(Data records)
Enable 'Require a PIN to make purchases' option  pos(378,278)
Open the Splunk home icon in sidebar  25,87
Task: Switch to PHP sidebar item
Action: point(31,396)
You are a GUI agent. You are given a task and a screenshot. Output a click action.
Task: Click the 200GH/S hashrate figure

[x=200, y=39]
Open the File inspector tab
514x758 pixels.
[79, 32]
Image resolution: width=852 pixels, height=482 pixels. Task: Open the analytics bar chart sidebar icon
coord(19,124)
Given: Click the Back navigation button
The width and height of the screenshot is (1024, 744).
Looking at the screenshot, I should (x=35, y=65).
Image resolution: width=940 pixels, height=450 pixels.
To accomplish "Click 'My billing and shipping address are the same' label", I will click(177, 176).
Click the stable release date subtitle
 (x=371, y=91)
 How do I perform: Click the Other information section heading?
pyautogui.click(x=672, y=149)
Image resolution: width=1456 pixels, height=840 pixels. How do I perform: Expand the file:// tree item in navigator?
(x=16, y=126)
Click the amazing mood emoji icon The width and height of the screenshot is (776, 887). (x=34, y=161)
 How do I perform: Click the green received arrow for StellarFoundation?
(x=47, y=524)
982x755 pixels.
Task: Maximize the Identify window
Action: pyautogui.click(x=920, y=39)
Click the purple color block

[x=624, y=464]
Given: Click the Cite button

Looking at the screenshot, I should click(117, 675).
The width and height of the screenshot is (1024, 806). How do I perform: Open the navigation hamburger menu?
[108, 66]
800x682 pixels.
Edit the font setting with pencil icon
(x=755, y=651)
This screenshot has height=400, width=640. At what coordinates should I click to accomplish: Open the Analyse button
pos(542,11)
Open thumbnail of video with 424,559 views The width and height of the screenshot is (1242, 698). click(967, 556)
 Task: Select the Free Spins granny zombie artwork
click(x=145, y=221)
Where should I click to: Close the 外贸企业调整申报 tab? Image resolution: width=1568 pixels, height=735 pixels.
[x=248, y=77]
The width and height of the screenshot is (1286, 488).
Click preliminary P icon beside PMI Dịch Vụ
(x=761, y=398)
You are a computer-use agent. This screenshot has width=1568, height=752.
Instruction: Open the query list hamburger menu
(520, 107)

Problem details - Give the exact lines, and only those, from the line containing "You are a GUI" through the line containing "Image resolution: width=940" in the entries above.

Answer space -
You are a GUI agent. You are given a task and a screenshot. Output a click action.
Task: Click the 200GH/S hashrate figure

[x=200, y=39]
Open the File inspector tab
514x758 pixels.
[79, 32]
Image resolution: width=852 pixels, height=482 pixels. Task: Open the analytics bar chart sidebar icon
coord(19,124)
Given: Click the Back navigation button
The width and height of the screenshot is (1024, 744).
Looking at the screenshot, I should (x=35, y=65).
Image resolution: width=940 pixels, height=450 pixels.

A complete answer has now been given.